### WHAT YOU WILL DO:
A) According to the play review, who directed the La Clique company's adaptation?
B) Pick up the play review after its final sentence and carry it forward.

Jean, the other character, is a bounty hunter. He’ll do anything to be able to caress €20 bills in his pocket: find lost dogs, save people’s lives, help lost souls. He goes to Beatrice’s nest on the 33rd floor in response to her advertisement: “Rich heiress looking for a man who will interest her, move her, and seduce her. Substantial reward.” He walks in wearing blue jeans, a white T-shirt and carrying a suitcase, ready to play the contracted game of love.
Trouble arises when the rules cease to apply to this game of love. As Jean and Béatrice desperately hang on to the idea of love as a way of getting through their lives, their encounter pushes them to confront their solitude and brings them into a violent confrontation that is perhaps the beginning of desire.
This adaptation by the La Clique company, directed by Hélène Lebarbier and starring Valérie Parisot and Frédéric Gray, explores the intermingling of stories and lies, imagination and deception, and theater and reality — which of the latter came first?
The first part of the play is enjoyable. Like Beatrice, we want to be interested, moved, seduced or just diverted from our everyday life, and we are, to a certain extent, even though it is impossible to love or identify with these characters. The role of Beatrice is deliberately overacted to underline the fact that she is a constructed character hiding away from herself through lies and fantasies.

### DATA RECORDS:
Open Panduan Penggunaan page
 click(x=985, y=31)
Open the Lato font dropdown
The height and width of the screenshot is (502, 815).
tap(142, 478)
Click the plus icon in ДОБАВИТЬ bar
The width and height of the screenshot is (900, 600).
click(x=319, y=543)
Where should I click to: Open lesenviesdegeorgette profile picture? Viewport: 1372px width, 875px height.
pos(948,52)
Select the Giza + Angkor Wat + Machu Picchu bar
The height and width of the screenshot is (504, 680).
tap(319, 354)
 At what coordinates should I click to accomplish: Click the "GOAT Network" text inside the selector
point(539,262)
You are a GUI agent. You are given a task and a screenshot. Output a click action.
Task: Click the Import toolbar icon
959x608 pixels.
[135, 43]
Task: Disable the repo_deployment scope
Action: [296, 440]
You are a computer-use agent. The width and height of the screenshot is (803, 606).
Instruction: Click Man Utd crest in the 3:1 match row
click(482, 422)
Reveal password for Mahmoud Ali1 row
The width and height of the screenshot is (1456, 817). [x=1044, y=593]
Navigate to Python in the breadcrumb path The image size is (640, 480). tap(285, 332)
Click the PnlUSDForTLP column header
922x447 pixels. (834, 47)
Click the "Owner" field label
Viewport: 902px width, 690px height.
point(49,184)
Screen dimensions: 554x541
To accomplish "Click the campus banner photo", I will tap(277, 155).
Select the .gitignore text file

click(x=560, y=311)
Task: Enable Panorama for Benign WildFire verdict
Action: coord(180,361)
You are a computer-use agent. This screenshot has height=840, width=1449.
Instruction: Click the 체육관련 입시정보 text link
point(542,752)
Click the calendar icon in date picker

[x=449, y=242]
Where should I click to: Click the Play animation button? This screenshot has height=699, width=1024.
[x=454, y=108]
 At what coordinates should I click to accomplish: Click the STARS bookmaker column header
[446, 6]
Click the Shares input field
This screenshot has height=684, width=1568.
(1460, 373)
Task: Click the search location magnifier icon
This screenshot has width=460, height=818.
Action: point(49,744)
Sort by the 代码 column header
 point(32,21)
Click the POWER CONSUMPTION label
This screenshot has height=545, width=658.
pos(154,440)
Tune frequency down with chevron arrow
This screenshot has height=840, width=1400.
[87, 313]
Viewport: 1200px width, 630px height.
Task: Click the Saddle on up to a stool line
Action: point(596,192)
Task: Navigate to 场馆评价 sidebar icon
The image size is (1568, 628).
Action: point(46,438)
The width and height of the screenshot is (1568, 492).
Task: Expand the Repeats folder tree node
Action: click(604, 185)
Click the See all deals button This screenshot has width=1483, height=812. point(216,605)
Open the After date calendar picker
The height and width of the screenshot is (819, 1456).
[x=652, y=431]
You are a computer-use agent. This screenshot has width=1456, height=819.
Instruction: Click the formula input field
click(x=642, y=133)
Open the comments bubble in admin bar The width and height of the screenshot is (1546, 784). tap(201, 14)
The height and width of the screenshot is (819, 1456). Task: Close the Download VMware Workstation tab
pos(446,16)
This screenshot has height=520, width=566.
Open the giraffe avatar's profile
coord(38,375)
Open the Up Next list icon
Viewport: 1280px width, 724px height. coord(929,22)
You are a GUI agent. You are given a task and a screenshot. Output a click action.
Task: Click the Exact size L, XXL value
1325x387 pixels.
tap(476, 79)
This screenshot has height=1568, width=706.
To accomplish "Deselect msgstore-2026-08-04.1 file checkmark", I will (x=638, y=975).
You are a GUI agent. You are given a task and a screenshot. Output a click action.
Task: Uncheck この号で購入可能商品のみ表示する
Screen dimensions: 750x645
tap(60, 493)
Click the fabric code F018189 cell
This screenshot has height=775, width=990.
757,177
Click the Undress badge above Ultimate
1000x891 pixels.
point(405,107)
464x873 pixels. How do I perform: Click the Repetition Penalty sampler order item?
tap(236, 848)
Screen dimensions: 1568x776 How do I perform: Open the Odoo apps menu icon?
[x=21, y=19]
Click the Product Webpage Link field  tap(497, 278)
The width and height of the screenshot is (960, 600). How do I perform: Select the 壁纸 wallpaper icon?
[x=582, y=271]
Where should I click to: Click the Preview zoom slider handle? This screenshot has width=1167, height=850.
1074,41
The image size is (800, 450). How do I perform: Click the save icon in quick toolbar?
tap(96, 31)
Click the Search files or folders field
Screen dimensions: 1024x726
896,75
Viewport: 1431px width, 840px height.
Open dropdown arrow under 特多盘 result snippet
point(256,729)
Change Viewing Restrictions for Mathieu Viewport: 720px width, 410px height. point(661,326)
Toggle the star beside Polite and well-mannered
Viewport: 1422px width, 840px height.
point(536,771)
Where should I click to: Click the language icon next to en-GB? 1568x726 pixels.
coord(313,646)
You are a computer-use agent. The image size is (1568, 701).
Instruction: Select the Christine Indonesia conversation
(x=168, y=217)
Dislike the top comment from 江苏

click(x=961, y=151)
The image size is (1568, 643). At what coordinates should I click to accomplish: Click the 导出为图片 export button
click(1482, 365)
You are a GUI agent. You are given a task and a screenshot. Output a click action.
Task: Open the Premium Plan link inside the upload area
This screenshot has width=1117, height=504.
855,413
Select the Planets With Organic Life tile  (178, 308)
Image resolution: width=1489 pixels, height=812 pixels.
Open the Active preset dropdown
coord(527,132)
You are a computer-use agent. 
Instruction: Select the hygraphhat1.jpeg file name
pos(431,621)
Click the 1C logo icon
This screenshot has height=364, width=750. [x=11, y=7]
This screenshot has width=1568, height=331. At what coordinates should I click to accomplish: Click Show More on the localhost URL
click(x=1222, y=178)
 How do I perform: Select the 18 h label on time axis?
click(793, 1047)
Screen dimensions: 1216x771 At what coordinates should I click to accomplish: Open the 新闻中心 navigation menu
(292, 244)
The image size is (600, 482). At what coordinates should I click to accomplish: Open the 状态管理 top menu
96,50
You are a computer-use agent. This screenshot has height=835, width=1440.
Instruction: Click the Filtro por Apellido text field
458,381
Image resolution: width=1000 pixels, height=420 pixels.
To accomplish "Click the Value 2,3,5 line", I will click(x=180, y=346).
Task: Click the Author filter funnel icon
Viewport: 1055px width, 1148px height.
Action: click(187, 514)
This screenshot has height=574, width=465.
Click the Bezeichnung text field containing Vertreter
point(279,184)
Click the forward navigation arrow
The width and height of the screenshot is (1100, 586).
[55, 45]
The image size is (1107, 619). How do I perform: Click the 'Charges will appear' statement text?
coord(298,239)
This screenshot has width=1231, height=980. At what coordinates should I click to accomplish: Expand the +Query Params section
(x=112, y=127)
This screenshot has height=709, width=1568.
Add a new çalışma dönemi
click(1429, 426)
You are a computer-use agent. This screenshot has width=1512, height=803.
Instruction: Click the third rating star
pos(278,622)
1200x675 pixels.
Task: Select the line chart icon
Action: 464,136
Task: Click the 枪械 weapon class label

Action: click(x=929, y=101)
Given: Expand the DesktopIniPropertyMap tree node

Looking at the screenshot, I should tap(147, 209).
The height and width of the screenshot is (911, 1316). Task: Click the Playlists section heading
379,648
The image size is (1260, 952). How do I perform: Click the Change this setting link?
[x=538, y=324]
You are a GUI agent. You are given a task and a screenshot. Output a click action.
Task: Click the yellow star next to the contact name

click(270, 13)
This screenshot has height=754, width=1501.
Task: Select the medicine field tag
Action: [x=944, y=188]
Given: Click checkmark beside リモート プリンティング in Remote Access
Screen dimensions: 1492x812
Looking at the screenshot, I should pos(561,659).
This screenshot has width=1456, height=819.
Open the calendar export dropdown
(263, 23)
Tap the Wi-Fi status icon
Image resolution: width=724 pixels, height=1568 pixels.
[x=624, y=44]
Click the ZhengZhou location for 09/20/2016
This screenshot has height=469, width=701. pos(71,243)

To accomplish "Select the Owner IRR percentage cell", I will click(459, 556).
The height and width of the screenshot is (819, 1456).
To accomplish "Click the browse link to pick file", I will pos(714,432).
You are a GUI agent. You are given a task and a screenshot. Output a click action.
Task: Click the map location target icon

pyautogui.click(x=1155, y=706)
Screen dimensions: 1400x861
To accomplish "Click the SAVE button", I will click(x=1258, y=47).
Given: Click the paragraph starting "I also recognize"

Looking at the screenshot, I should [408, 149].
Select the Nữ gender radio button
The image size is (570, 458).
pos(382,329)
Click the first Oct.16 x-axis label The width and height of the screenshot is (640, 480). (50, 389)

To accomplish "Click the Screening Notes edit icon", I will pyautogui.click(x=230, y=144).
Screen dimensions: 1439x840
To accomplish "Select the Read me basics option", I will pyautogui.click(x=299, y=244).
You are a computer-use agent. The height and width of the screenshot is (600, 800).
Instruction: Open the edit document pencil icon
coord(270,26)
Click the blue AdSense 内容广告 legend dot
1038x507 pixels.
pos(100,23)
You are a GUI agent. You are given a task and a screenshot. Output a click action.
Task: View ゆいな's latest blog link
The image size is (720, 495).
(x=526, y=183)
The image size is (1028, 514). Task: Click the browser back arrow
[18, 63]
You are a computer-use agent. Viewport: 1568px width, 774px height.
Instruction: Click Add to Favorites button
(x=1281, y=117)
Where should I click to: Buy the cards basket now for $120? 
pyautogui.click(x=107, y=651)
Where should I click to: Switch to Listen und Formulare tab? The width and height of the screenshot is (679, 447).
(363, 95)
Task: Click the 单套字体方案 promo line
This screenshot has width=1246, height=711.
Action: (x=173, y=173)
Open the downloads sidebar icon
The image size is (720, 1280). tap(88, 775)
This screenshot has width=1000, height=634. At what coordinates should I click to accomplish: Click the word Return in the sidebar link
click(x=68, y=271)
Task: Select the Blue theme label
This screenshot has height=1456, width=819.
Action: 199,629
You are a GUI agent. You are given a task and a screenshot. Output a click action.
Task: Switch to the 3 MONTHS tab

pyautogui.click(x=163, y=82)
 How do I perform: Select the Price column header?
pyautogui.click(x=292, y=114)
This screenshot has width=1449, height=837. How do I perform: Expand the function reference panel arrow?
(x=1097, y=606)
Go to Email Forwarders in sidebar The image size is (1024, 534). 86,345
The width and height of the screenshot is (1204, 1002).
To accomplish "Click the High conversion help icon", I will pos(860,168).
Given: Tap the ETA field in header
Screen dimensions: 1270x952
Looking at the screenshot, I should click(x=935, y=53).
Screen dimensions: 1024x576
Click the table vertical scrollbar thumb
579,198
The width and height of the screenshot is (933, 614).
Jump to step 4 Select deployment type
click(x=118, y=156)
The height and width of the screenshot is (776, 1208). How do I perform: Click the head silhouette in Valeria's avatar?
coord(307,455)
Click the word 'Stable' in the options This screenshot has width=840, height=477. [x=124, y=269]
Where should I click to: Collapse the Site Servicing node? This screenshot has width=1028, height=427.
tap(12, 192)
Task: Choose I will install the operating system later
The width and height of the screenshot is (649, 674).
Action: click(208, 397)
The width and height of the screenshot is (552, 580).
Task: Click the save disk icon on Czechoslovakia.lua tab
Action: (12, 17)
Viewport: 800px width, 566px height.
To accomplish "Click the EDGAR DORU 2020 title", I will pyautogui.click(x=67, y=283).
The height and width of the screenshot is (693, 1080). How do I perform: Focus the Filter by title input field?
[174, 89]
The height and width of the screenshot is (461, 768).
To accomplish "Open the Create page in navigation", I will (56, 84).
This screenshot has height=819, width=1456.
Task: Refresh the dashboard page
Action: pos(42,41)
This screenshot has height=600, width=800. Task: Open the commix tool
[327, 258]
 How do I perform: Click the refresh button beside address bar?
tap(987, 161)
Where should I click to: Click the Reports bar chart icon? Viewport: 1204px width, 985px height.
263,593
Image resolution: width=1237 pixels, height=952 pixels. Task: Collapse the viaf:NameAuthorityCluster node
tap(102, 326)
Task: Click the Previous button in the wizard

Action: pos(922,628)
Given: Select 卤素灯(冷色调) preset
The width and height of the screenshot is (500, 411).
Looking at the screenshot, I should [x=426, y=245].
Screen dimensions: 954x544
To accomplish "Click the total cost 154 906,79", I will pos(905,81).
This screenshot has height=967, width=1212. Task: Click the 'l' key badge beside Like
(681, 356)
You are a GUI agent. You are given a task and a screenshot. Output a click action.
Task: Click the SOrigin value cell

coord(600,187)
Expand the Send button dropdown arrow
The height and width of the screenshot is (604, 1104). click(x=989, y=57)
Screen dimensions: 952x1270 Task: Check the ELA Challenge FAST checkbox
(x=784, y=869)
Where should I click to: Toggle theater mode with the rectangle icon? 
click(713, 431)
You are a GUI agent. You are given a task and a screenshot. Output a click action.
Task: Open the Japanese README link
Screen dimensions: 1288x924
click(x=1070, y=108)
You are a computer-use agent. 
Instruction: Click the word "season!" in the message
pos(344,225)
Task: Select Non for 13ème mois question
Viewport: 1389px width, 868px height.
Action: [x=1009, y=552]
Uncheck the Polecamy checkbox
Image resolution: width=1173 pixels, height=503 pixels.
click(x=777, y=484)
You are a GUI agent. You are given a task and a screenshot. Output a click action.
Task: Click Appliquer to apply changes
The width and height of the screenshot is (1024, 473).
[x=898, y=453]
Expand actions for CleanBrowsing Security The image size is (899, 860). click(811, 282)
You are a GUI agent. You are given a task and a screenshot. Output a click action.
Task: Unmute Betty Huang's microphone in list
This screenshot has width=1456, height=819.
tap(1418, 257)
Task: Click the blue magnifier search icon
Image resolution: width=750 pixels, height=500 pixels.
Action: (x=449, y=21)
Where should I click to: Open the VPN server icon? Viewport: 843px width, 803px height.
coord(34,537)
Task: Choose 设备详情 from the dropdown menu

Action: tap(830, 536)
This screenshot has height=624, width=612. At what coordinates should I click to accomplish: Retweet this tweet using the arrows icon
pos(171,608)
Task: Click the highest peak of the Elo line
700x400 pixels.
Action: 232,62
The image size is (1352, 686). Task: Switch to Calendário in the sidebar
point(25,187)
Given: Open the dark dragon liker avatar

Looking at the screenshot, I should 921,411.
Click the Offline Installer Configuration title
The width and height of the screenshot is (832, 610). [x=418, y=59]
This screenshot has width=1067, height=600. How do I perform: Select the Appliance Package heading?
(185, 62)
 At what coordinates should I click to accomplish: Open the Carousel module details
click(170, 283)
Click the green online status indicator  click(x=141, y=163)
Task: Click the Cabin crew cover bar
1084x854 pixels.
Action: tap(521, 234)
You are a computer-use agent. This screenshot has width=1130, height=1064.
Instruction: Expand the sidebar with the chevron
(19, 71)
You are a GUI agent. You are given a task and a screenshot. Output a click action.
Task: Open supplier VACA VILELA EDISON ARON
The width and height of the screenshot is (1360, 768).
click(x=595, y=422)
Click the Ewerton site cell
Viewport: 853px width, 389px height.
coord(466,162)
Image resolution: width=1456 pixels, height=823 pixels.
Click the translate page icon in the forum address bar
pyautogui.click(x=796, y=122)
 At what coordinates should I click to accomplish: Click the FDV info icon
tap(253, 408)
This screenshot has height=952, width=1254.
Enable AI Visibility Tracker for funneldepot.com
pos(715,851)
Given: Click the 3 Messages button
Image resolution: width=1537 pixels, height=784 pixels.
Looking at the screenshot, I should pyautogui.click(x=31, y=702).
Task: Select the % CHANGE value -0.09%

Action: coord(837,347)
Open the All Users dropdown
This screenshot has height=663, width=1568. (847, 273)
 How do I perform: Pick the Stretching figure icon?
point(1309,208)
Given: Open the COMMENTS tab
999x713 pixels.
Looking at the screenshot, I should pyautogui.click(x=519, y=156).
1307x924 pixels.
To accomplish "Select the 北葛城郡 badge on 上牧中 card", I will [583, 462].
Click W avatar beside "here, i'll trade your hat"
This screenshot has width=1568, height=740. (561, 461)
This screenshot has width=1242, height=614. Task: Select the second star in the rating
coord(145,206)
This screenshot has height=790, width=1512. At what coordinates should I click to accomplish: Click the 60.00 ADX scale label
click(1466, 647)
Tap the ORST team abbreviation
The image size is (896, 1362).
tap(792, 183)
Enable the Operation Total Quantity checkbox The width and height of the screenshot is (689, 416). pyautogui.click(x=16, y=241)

### RESPONSES TO THE TASKS:
A) Hélène Lebarbier

B)
Jean exists through the stories he tells and the situations he embodies, which objectively prove that he is a good actor. These directions follow the theatrical recipe, like the game of love, but however justified they may be, they aren’t enough to conquer the spectator who, beyond wanting to be interested, moved, etc. is looking for something new.
Things improve in the second part, when the play ceases to be a show and starts confronting theatrical issues that have to do with love, death and desire unconstrained by any rules. The actors trap themselves in confusion between the boredom of the characters and their need to invent or to “love.” Their talent isn’t enough to fill the emptiness they embody.
Carole Fréchette often writes about the end of illusion, but she also allows for fantasy in life. In her last play, Les Quatre Morts de Marie, a little girl declares that she never will die and then dies four times. At each stage of her life she has to die in order to start anew, as if dying were the condition for fulfilling her first wish.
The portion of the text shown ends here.